Mit einem gewissen Stolz hob der Richter hervor, was das kleine lippische Landgericht Detmold hier geleistet habe. „Wie oft werden Wirtschaftsverfahren gar nicht eröffnet?“ Und auch vor dem Detmolder Verfahren hätten viele geunkt: „Die kaufen sich doch am Ende sowieso frei.“
Fast genau vier Jahre nach dem ersten Insolvenzantrag Ende April 2007 wurden die Urteile gegen den Firmengründer Rolf Demuth und drei seiner ehemaligen Manager verkündet. Über Jahre hatte die Staatsanwaltschaft Bielefeld ermittelt. 324 Seiten hatte die Anklageschrift, 10 000 Blatt die Akten. 33 Verhandlungstage, 69 Zeugen und ein Sachverständiger zeugen von dem Aufwand.
Bei der Schieder Holding waren zwei Welten aufeinandergeprallt: Die beschauliche Welt des Rolf Demuth, der jeden Pförtner seines Unternehmens persönlich kannte. Und ein Unternehmen, in dem die einzelnen Geschäftsführer der über 100 Tochtergesellschaften sich selbst um ihre Finanzierung kümmerten.
Als das System an die Grenzen stieß, stellte der neue Finanzchef auf ein zentrales System um. Moderne Finanziers brachen ins Imperium ein. Plötzlich hatten es die Schieder-Leute unter anderem mit Hedgefonds zu tun, denen es nur um Profit ging.

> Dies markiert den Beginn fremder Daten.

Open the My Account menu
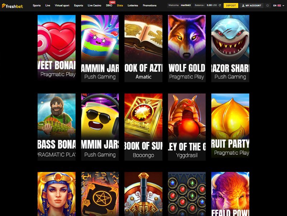 click(x=251, y=5)
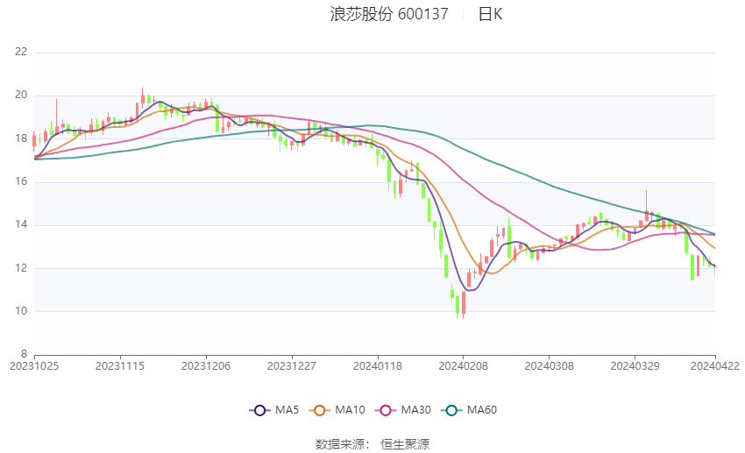Click the 8 price axis label

tap(24, 355)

Am Ende des Mammutverfahrens standen Haftstrafen für den 72 Jahre alten Firmengründer (dreieinhalb Jahre) und seinen Finanzchef (drei Jahre und drei Monate) sowie Bewährungsstrafen für die beiden anderen Angeklagten. Den Vorwurf des besonders schweren Betrugs — Höchststrafe bis zu zehn Jahre — musste Oberstaatsanwalt Rolf Günther im Verfahren widerwillig fallenlassen.
Aber schon in seinem fast zweistündigen Plädoyer hatte der Ankläger festgestellt: „Der ehemalige Henry Ford der Möbelbranche wird mit diesem Urteil vom Sockel gestoßen.“ Demuth hatte — wie Ford in der Automobilproduktion — den Sprung von der handwerklichen zur Fließbandproduktion in der Möbelbranche eingeleitet. Schieder war auch Ikea-Lieferant.